Comments : Youth Of Yesterday

  • 17 years ago

    by Corinne

    Very well written and thought provoking

  • 17 years ago

    by Kelsey McClelland

    Awesome poem!! It really flowed...will you check out my poems plz?

  • 17 years ago

    by geeeeee

    Troubled frowns now laugh today
    We are the youth of yesterday.

    The fact that you repeated that in your stanzas really caught my eye, and overall made the poem so much stronger than ever. It touched my heart. You made these words leave an imprint into my mind.

    Take Care aye.

  • 17 years ago

    by Vanessa

    Omg That was truly amazing. I love the way that this poem flow togater perfectly.

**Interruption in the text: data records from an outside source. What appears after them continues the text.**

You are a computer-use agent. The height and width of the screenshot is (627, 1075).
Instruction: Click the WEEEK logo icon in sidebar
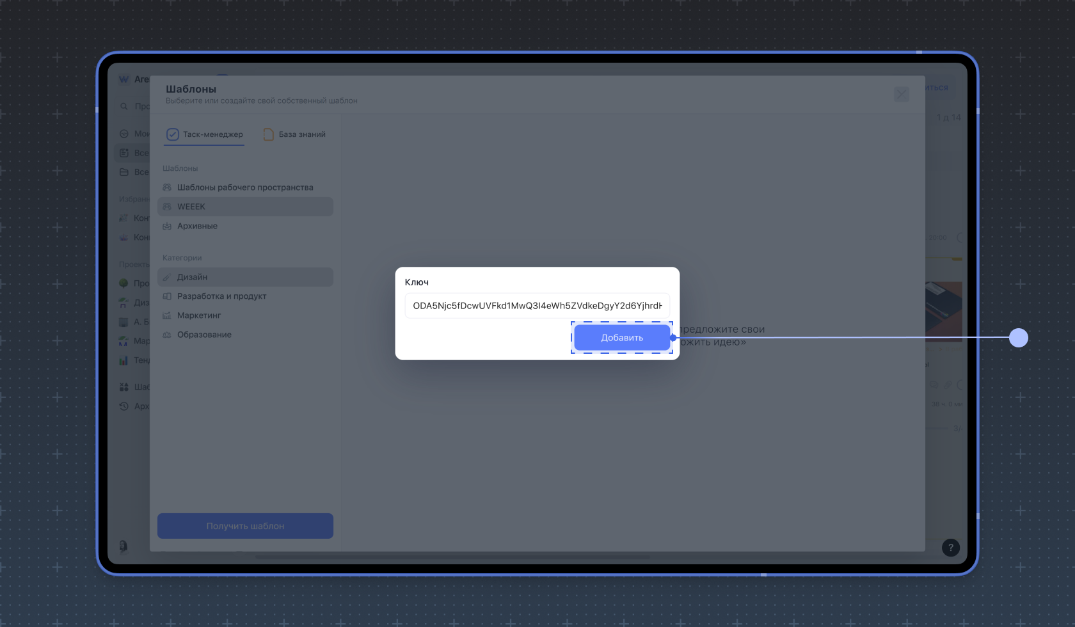point(124,79)
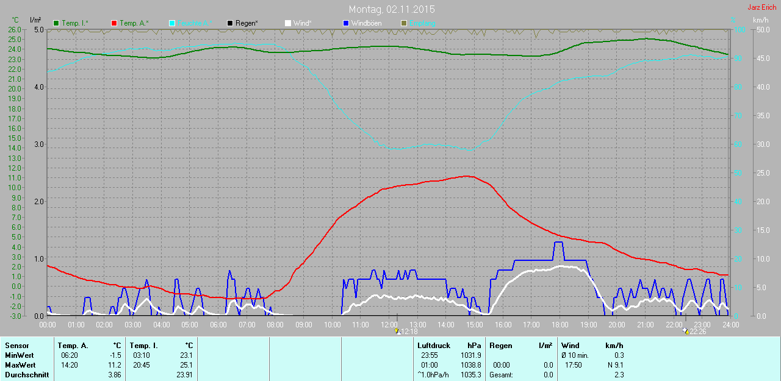This screenshot has width=781, height=381.
Task: Click the red Temp. A. legend swatch
Action: click(114, 23)
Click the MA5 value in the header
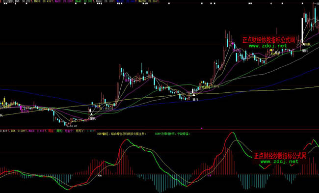The height and width of the screenshot is (193, 319). (26, 1)
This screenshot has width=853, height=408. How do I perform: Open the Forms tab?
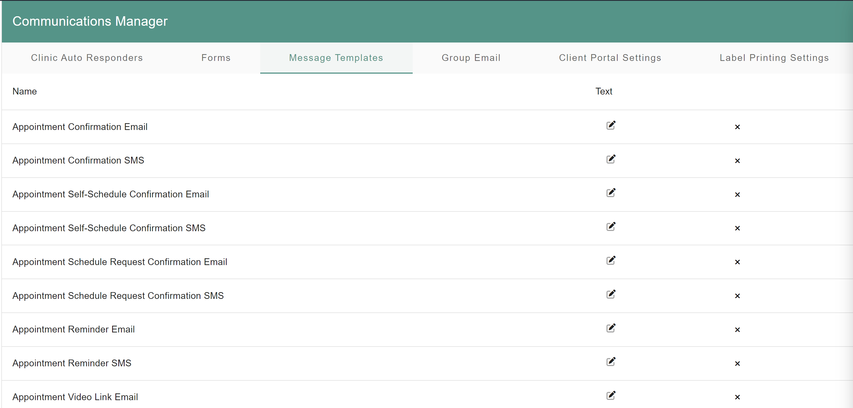pos(216,58)
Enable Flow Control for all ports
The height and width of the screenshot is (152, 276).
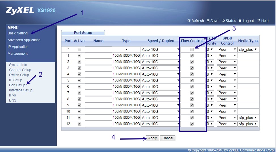pos(192,49)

The word choice is elegant, and vivid. the emtions strong. clear, and raw. there is absoultly no way to make this better. Now I wish i could write like that. Well done on a excellent job.
    5/5

  • 17 years ago

    by debbylyn

    Well written with a great message, flow and rhyme scheme....like the way you repeat

    "Troubled frowns now laugh today
    We are the youth of yesterday. "

    at the end of each stanza...

    All the best, Debbie

  • 17 years ago

    by Wallace

    Excellent poem superbly done. It was a joy to read from start to finish, love it, keep it up.